Os artigos 104-A a 104-C do Código de Defesa do Consumidor (CDC) garantem ao consumidor superendividado o direito à renegociação por meio de um processo de conciliação conduzido pelo Judiciário ou por órgãos administrativos.
O superendividamento não pode ser tratado como um simples inadimplemento contratual. Trata-se de uma situação de vulnerabilidade extrema que exige um tratamento jurídico diferenciado.
Renegociação de dívidas
A renegociação das dívidas não é uma mera faculdade dos credores, mas sim um dever imposto pela legislação. A Lei do Superendividamento se fundamenta na função social do contrato e na boa-fé objetiva, exigindo equilíbrio e cooperação entre as partes.
Ignorar esse princípio não apenas desrespeita a letra da lei, mas também agrava a crise do superendividamento, empurrando consumidores para a inadimplência total.
Muitos credores comparecem às audiências de conciliação apenas formalmente, sem qualquer intenção de renegociar as dívidas. Essa postura desvirtua completamente o propósito da lei, que busca garantir ao consumidor uma segunda chance de reorganizar suas finanças sem ser submetido a condições abusivas.
Impacto coletivo
O superendividamento não é um problema individual, mas um fenômeno de impacto coletivo. A impossibilidade de pagar dívidas não atinge apenas o consumidor diretamente envolvido, mas também sua família e seu entorno, gerando instabilidade econômica e social.

A exclusão financeira causada pelo superendividamento intensifica desigualdades sociais e aprofunda o ciclo de pobreza, pois impede que o consumidor tenha acesso a bens e serviços essenciais. O desemprego, a precarização do trabalho e as dificuldades econômicas frequentemente agravam essa situação, tornando impossível a retomada da vida financeira sem a intervenção do Estado.
Quando o Judiciário aplica um decreto ilegal que restringe o alcance da Lei do Superendividamento, ele não está apenas negando um direito individual.

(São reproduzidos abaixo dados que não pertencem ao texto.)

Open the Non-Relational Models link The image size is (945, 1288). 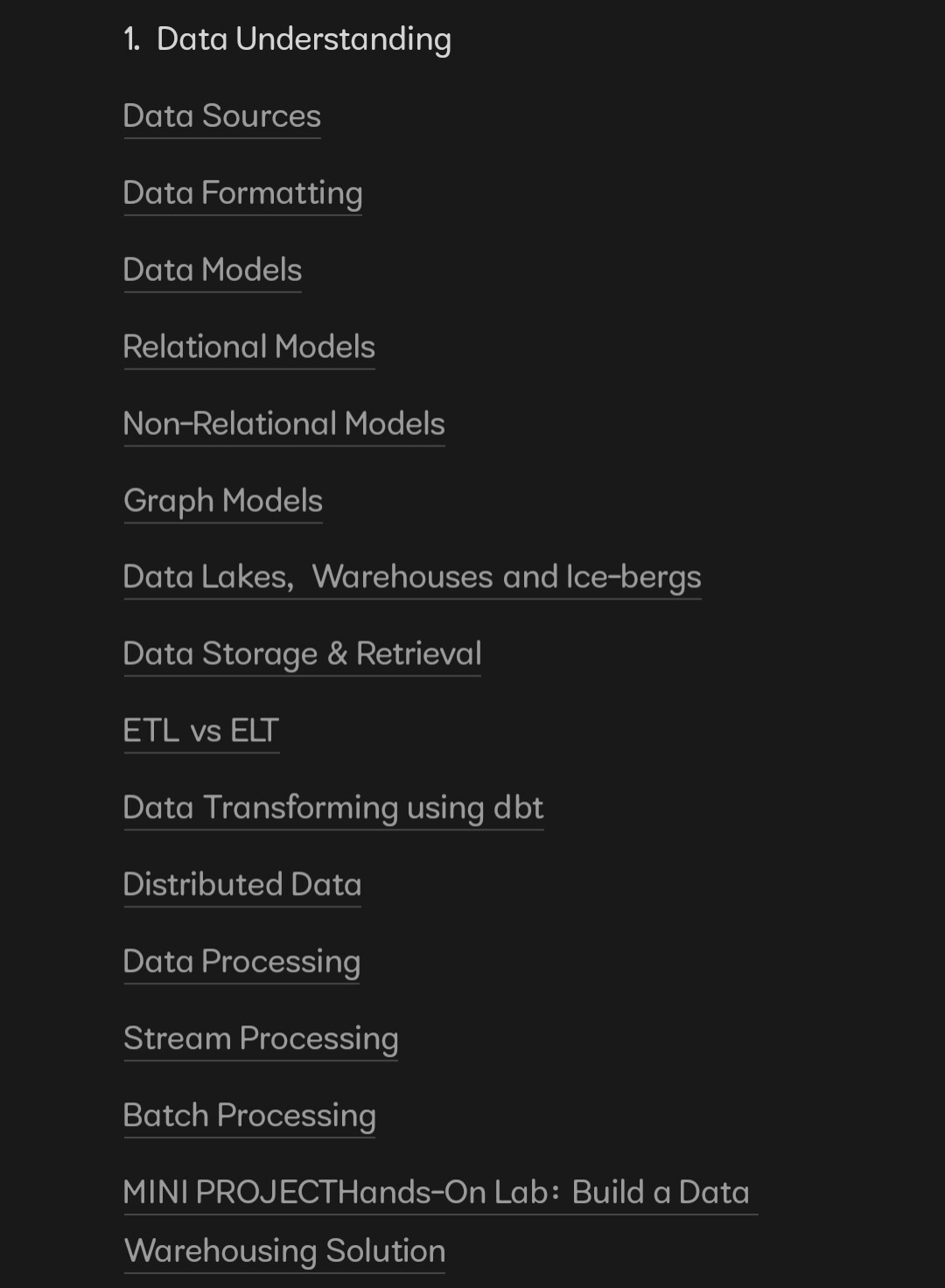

Ele contribui ativamente para a perpetuação da exclusão social, impedindo que milhões de brasileiros recuperem sua dignidade e sua autonomia financeira.
O mínimo existencial não pode ser reduzido a um cálculo arbitrário. Ele deve refletir a realidade social e econômica do país, garantindo que o consumidor possa viver de forma digna e sustentável.
Mentalidade ultrapassada
O julgamento ocorrido em 31 de janeiro de 2025 não foi um simples erro técnico. Ele reflete uma mentalidade judicial ultrapassada, que ainda resiste em enxergar o superendividamento como um problema social e estrutural. Enquanto decisões como essa prevalecerem, a Lei do Superendividamento será esvaziada de seu propósito, e milhões de brasileiros continuarão sem acesso a um sistema de renegociação justa e eficaz.
O Judiciário tem um papel essencial na concretização dessa lei e precisa assumir essa responsabilidade. Os Tribunais de Justiça devem promover a capacitação de seus magistrados e assessores, garantindo que as decisões sejam baseadas nos princípios corretos e nos reais objetivos da legislação.
Não se trata de um favor ao consumidor. Trata-se da aplicação correta da lei e da proteção de direitos fundamentais. O Judiciário não pode permitir que um decreto ilegal e inconstitucional esvazie uma legislação que tem como principal objetivo devolver dignidade àqueles que, por razões alheias à sua vontade, caíram na armadilha do superendividamento.